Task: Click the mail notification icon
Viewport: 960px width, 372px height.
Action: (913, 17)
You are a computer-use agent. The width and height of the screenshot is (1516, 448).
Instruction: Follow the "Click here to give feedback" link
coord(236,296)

YOUR ASSIGNMENT:
Write out every entry again so that each line matches the original exactly.

RESULT:
Task: Click the mail notification icon
Viewport: 960px width, 372px height.
Action: (913, 17)
You are a computer-use agent. The width and height of the screenshot is (1516, 448).
Instruction: Follow the "Click here to give feedback" link
coord(236,296)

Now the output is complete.